7. The method of claim 6 wherein said treating fluid contains an acid.
8. The method of claim 5 wherein the ball sealers seat on the perforations to be sealed with 100 percent seating efficiency.
9. The method of claim 5 wherein said ball sealers are downwardly transported to the perforations at a rate which will allow them to seat on the perforations within the time necessary to inject the carrying fluid.
10. A method for injecting a fluid into a subterranean formation surrounding a perforated casing which comprises:
injecting into the casing a carrying fluid at a matrix flow rate which is less than that which would fracture the formation; and
introducing into said carrying fluid ball sealers having a tentacle-free outer surface and a density less than that of the carrying fluid but having a buoyancy which is overcome by the downward velocity of the carrying fluid so that the ball sealers are transported down the casing to the perforations at a rate which will allow them to seat on the desired number of perforations to be sealed within the time necessary to inject the carrying fluid.
11. The method of claim 10 wherein said carrying fluid is a treating fluid which flows through unsealed perforations and into said formation.
12. The method of claim 11 wherein said treating fluid contains an acid.
13. The method of claim 10 wherein the relative upward velocity of the ball sealers is no greater than about one-third of the downward velocity of the carrying fluid.
14. The method of claim 10 wherein the ball sealers seat on the perforations to be sealed with one hundred percent seating efficiency.

__________________________________________________

> _Short exercise a_:
Reproduce the patent claims above in full, word for word.

> _Data listing_:

__________________________________________________

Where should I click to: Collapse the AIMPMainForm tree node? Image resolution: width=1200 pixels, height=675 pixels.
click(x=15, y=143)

__________________________________________________

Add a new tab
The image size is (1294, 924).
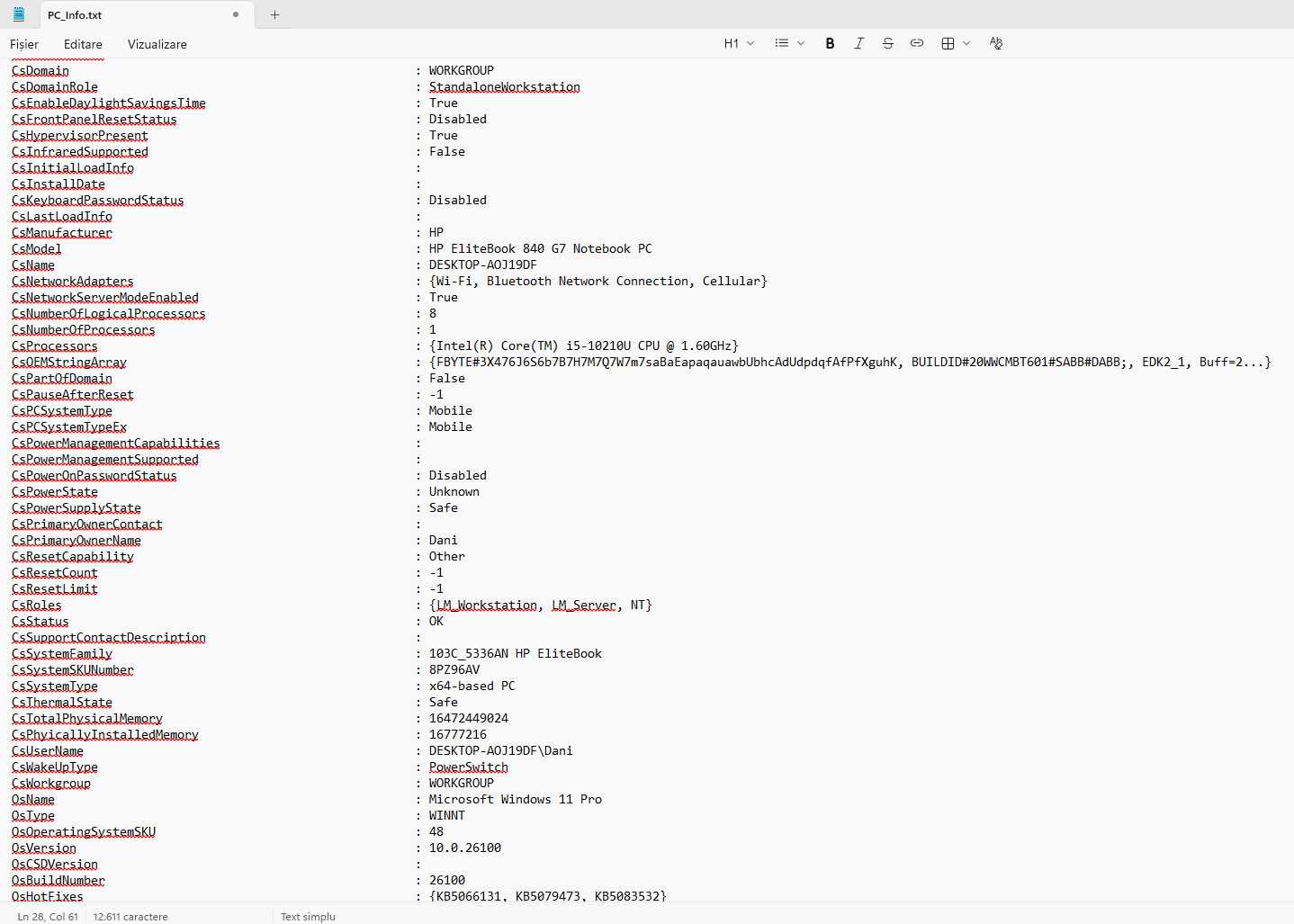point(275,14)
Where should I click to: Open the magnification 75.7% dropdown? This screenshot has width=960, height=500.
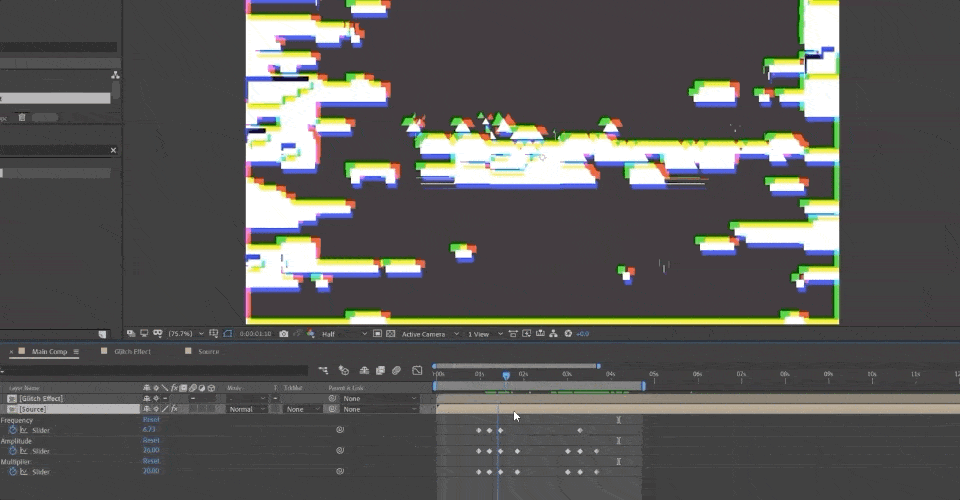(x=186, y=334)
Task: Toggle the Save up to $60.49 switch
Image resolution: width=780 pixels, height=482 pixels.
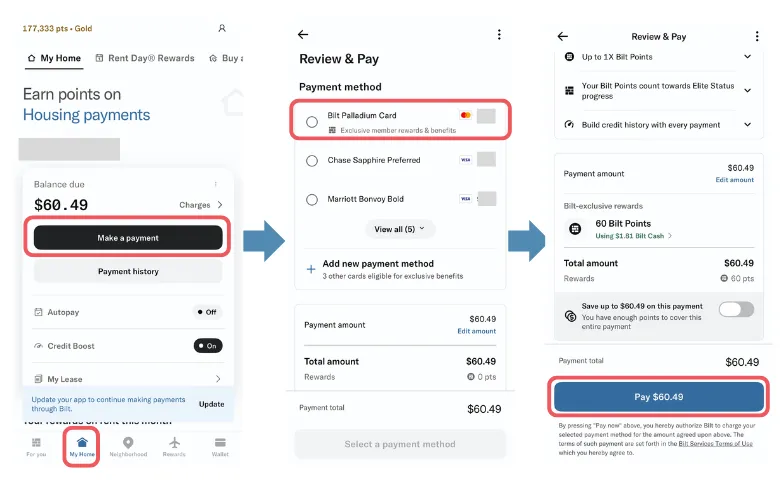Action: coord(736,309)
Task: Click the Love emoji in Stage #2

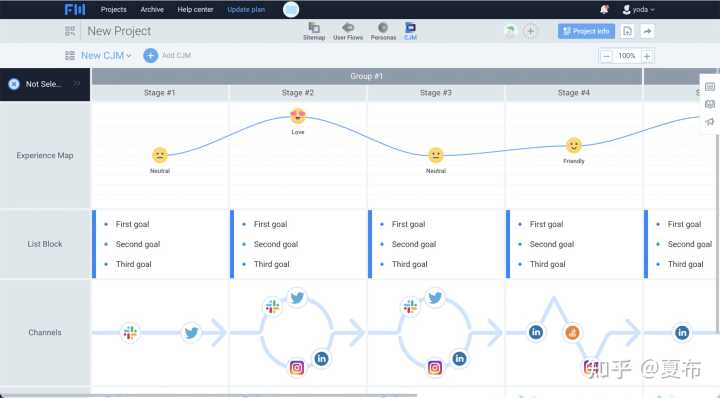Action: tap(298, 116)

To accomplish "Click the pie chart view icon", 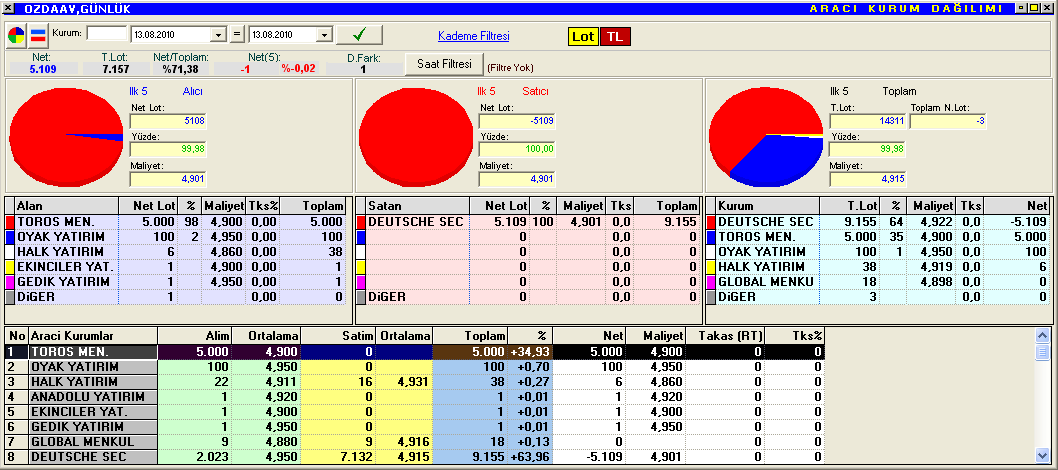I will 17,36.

__________________________________________________

> _Short exercise b_:
How many lines in the entries above contain the string "pixels", matching case exactly? Reply with the number alone.

> _Exercise answer a_:
7. The method of claim 6 wherein said treating fluid contains an acid.
8. The method of claim 5 wherein the ball sealers seat on the perforations to be sealed with 100 percent seating efficiency.
9. The method of claim 5 wherein said ball sealers are downwardly transported to the perforations at a rate which will allow them to seat on the perforations within the time necessary to inject the carrying fluid.
10. A method for injecting a fluid into a subterranean formation surrounding a perforated casing which comprises:
injecting into the casing a carrying fluid at a matrix flow rate which is less than that which would fracture the formation; and
introducing into said carrying fluid ball sealers having a tentacle-free outer surface and a density less than that of the carrying fluid but having a buoyancy which is overcome by the downward velocity of the carrying fluid so that the ball sealers are transported down the casing to the perforations at a rate which will allow them to seat on the desired number of perforations to be sealed within the time necessary to inject the carrying fluid.
11. The method of claim 10 wherein said carrying fluid is a treating fluid which flows through unsealed perforations and into said formation.
12. The method of claim 11 wherein said treating fluid contains an acid.
13. The method of claim 10 wherein the relative upward velocity of the ball sealers is no greater than about one-third of the downward velocity of the carrying fluid.
14. The method of claim 10 wherein the ball sealers seat on the perforations to be sealed with one hundred percent seating efficiency.

> _Exercise answer b_:
2